Shi Jialong, Zhang Qingfu, Sun Jianyong
IEEE Trans Cybern. 2020 Mar;50(3):1060-1071. doi: 10.1109/TCYB.2018.2880256. Epub 2018 Nov 29.
Pareto local search (PLS) is a basic building block in many metaheuristics for a multiobjective combinatorial optimization problem. In this paper, an enhanced PLS variant called parallel PLS based on decomposition (PPLS/D) is proposed. PPLS/D improves the efficiency of PLS using the techniques of parallel computation and problem decomposition. It decomposes the original search space into L subregions and executes L parallel processes searching in these subregions simultaneously. Inside each subregion, the PPLS/D process is guided by a unique scalar objective function. PPLS/D differs from the well-known two phase PLS in that it uses the scalar objective function to guide every move of the PLS procedure in a fine-grained manner.
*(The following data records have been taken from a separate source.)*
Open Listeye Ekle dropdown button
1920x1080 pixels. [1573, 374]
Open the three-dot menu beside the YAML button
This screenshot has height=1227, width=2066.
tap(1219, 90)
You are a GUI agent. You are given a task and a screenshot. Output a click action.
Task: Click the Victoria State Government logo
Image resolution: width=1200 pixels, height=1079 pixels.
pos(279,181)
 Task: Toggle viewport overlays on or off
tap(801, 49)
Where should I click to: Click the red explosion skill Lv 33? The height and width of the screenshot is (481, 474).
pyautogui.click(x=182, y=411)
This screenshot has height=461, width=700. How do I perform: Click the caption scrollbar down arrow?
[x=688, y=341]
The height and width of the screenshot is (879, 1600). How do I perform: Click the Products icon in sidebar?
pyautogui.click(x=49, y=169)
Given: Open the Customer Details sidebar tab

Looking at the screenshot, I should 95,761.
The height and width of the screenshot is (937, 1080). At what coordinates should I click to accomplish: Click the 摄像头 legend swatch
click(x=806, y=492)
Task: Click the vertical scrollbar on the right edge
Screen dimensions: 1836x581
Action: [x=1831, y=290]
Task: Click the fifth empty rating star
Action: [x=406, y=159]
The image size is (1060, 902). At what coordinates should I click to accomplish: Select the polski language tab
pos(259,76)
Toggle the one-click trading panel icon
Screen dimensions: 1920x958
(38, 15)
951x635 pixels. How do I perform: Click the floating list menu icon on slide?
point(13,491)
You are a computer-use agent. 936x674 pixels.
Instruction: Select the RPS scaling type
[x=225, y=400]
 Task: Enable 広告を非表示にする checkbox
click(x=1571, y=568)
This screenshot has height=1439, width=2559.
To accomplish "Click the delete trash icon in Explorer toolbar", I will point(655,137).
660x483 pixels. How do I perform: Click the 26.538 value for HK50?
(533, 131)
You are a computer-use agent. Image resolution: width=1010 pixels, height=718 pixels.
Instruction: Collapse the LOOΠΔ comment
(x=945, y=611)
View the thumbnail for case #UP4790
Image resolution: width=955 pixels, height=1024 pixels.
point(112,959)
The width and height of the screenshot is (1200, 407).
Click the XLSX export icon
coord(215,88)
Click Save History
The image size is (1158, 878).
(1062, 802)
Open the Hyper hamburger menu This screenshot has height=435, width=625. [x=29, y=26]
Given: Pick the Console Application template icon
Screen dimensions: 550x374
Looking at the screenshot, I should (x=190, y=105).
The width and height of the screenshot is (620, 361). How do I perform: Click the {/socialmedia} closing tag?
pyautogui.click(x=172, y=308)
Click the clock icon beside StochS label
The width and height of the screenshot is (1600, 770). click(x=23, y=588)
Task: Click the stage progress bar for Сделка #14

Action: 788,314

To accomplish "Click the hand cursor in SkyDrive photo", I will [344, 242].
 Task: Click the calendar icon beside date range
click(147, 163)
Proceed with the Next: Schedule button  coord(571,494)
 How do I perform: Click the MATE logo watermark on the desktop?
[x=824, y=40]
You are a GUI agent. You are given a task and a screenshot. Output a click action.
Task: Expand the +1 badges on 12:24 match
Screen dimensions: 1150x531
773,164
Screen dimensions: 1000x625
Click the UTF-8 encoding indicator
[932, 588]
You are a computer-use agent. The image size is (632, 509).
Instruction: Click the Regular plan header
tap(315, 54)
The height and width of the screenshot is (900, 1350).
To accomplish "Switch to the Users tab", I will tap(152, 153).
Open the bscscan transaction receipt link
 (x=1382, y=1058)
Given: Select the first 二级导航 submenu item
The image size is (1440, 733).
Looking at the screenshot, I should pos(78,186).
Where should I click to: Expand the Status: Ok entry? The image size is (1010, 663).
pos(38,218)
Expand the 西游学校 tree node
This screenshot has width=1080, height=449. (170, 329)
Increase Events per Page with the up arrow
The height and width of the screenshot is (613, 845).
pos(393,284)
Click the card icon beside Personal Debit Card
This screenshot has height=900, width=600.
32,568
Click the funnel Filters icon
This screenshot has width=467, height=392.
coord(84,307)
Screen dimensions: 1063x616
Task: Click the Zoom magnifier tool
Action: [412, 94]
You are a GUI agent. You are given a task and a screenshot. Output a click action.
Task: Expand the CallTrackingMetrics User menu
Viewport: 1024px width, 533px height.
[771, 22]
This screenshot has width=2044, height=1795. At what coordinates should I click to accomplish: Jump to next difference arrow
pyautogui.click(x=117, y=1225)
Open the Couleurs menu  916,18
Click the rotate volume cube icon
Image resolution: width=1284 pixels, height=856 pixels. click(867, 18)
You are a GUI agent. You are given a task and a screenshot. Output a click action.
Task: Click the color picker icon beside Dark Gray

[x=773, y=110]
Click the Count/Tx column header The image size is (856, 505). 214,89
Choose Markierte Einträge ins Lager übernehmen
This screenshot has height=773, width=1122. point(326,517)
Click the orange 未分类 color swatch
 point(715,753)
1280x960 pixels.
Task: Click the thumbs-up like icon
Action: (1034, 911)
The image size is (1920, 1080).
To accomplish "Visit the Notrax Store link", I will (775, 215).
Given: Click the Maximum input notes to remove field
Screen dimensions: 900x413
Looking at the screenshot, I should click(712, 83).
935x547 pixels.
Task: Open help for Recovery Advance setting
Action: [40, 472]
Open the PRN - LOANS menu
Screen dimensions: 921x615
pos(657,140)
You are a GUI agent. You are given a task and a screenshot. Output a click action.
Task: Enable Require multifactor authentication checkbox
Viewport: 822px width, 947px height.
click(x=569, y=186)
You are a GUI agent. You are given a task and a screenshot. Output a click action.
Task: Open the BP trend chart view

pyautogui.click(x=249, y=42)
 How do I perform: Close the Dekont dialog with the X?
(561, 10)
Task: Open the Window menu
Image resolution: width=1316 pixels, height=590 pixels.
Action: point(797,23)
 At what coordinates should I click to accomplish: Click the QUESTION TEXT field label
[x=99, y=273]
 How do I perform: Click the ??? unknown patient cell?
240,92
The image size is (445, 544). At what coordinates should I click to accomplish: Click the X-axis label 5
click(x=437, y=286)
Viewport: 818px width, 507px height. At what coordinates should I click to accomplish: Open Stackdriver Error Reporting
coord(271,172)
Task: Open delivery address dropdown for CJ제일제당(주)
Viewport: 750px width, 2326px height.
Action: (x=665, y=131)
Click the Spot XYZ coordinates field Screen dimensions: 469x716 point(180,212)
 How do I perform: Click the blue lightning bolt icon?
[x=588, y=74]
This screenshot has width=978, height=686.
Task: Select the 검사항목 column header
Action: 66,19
In the experimental studies, PPLS/D is compared against the basic PLS and a recently proposed PLS variant on the multiobjective unconstrained binary quadratic programming problems and the multiobjective traveling salesman problems with, at most, four objectives. The experimental results show that regardless of whether the initial solutions are randomly generated or generated by heuristic methods, PPLS/D always performs significantly better than the other two PLS variants.
帕累托局部搜索(PLS)是许多用于多目标组合优化问题的元启发式算法中的基本组成部分。本文提出了一种基于分解的增强型PLS变体,称为并行PLS(PPLS/D)。PPLS/D利用并行计算和问题分解技术提高了PLS的效率。它将原始搜索空间分解为L个子区域,并同时执行L个并行进程在这些子区域中进行搜索。在每个子区域内,PPLS/D进程由一个独特的标量目标函数引导。PPLS/D与著名的两阶段PLS的不同之处在于,它使用标量目标函数以细粒度的方式引导PLS过程的每一步移动。在实验研究中,将PPLS/D与基本PLS以及最近提出的一种PLS变体在多目标无约束二元二次规划问题和最多具有四个目标的多目标旅行商问题上进行了比较。实验结果表明,无论初始解是随机生成的还是通过启发式方法生成的,PPLS/D总是比其他两种PLS变体表现得明显更好。